I have a column called priority among other columns in a file and contains numbers For ex: 1, 2, 3, 4, 5, 6 etc. The file data is as follows
Department Strength Priority
--------------------------------
CS Good 10
CS Low 2
EC Good 10
EC Low 2
EC Nil 3
I want to select the priority 2 records using a query using SQL hive context as below
select * from
(
select testfile.*,row_number() over(partition by Department order by Priority asc) rn
from testfile
)ranked
where rn=1;
All the columns are defined as String in the spark code. I expect the code to select Priority 2 records because I have given the asc
in order by
clause. But is there a chance that the query selects priority other than 2 just because i didn't declare the priority column as int. Right now the query fetches the following data
CS Good 10
EC Good 10
However if I declare the Priority column as int
, the records will be shown correctly as below
CS Low 2
EC Low 2
I would like to understand this. There are several instances where I declared the number column as string however got the ordering correctly.
The order by
is using lexicographical order which is similar to alphabetical order but alphabetical order is actually a type of lexicographical order.

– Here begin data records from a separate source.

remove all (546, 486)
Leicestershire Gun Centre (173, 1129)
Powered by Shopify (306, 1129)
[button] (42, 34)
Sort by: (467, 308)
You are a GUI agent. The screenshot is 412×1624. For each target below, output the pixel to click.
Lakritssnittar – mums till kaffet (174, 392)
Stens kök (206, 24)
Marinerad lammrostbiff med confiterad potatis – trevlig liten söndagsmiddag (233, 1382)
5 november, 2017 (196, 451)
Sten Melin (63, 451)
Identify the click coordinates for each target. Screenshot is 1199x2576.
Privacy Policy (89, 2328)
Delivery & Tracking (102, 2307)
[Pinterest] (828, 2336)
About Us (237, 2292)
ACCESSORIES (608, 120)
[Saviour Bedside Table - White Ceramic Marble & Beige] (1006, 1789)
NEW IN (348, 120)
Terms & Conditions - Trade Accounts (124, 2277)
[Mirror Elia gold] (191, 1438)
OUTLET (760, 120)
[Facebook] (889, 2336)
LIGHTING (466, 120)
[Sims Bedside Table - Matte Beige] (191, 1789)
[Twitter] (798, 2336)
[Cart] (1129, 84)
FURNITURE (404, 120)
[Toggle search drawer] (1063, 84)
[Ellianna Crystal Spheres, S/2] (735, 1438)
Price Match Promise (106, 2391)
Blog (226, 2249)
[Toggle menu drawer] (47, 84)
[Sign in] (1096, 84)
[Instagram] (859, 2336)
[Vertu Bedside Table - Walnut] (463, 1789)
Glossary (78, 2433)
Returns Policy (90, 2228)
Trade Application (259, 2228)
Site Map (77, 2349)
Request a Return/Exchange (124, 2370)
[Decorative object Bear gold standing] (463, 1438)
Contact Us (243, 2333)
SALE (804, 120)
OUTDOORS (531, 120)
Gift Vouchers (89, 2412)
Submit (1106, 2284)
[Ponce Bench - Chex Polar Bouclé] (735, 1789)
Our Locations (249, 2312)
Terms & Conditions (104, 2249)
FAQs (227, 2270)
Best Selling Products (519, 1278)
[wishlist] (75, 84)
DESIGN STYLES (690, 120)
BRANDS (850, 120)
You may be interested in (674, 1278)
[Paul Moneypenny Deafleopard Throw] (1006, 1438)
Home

It means that the following strings would be ordered as follows
1 < 2
10 < 2
1000 < 2
1 < 11
10 < 11
21 < 3
In a simple way you could say it is ordering by each character position but you may read more from responses here and here
Furthermore, you may optionally cast your columns to integer to achieve numerical ordering for eg.
SELECT
*
FROM (
SELECT
testfile.*,
row_number() over(partition by Department order by cast(Priority as int) asc) rn
FROM
testfile
) ranked
where rn=1;